Spend time with friends who are in committed relationships
Going out with single friends is fun, but is often creates peer pressure to follow their lead and pick up cute strangers. So, if you are committed to changing your cheating behavior, you are better off spending time with friends who are in committed relationships.
That does not mean that you should stop going out with your single friends; it means that you should make smarter decisions, and go to places where the risk of temptation is low. If you have more single friends that friends who are in relationships, go with them to places where you can have fun without "hunting".

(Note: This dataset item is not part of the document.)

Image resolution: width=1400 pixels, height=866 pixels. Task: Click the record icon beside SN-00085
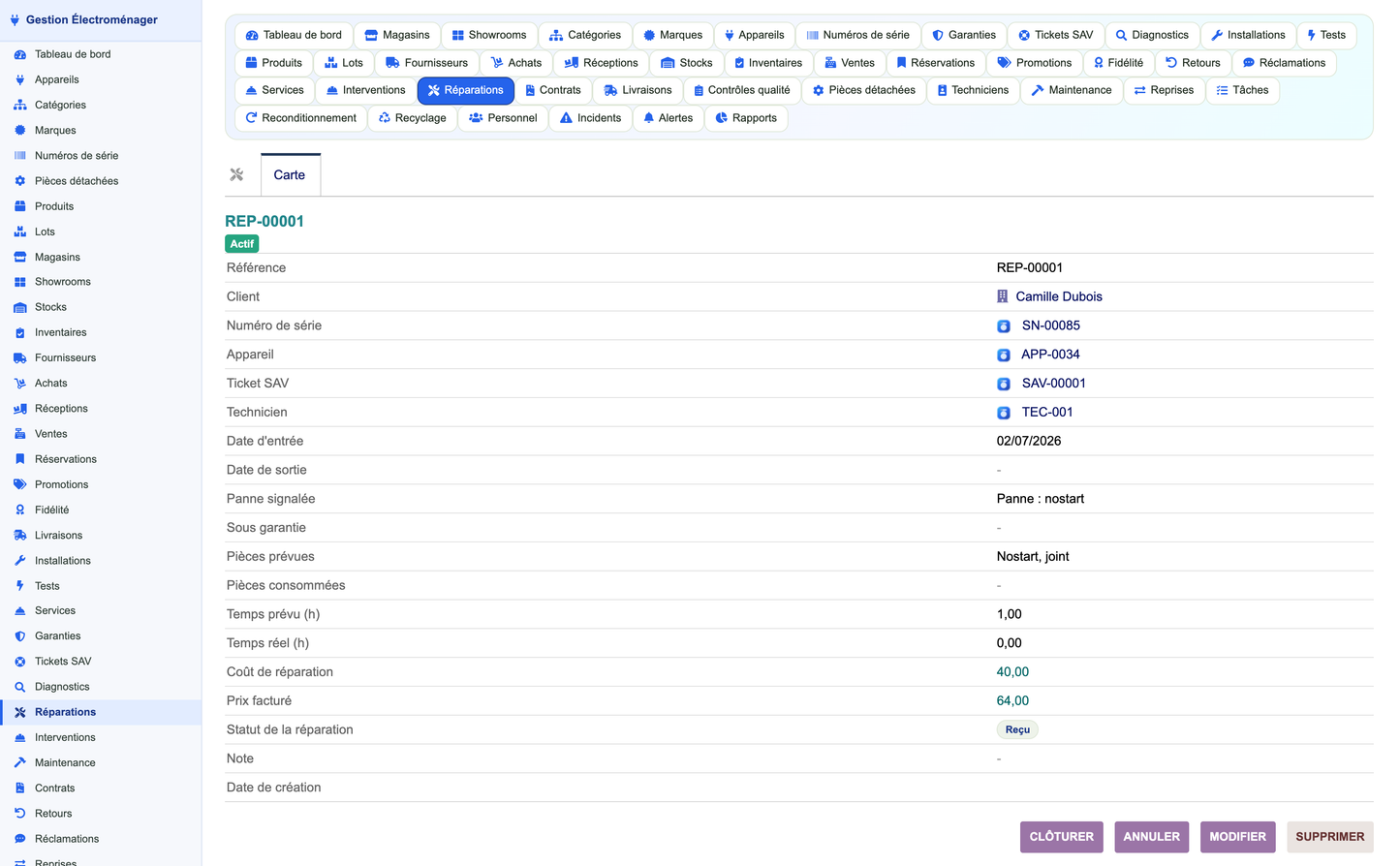pos(1004,326)

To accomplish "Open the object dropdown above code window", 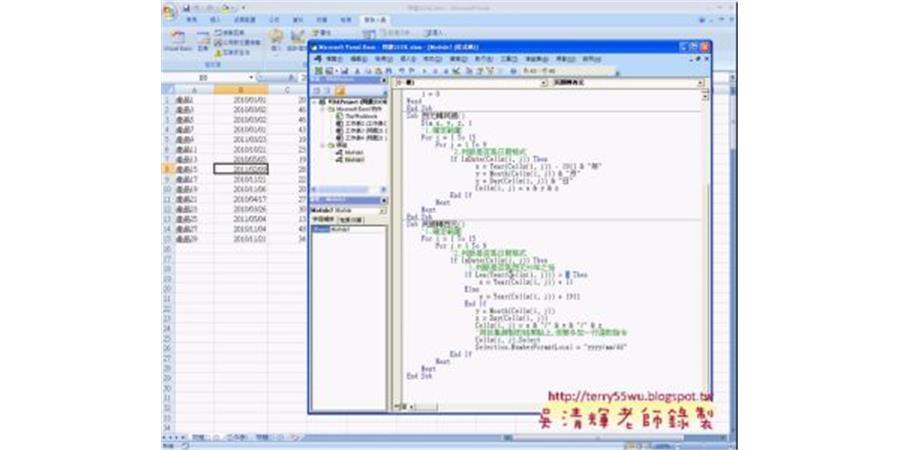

Some people cheat once and are done with it. Some people make a habit out of cheating. Can these people ever stop cheating? Hopefully, this article was somewhat informative in that respect. Can cheaters change their cheater behavior? Of course, they can. They haven't been genetically programmed to cheat.
All they need to do is get to the root of what is making them cheat. Once they’ve realized this, they can try to meet this need of theirs in other, more acceptable ways, than cheating on their partners. Never say never. Once a cheater, may not be a cheater the second time around!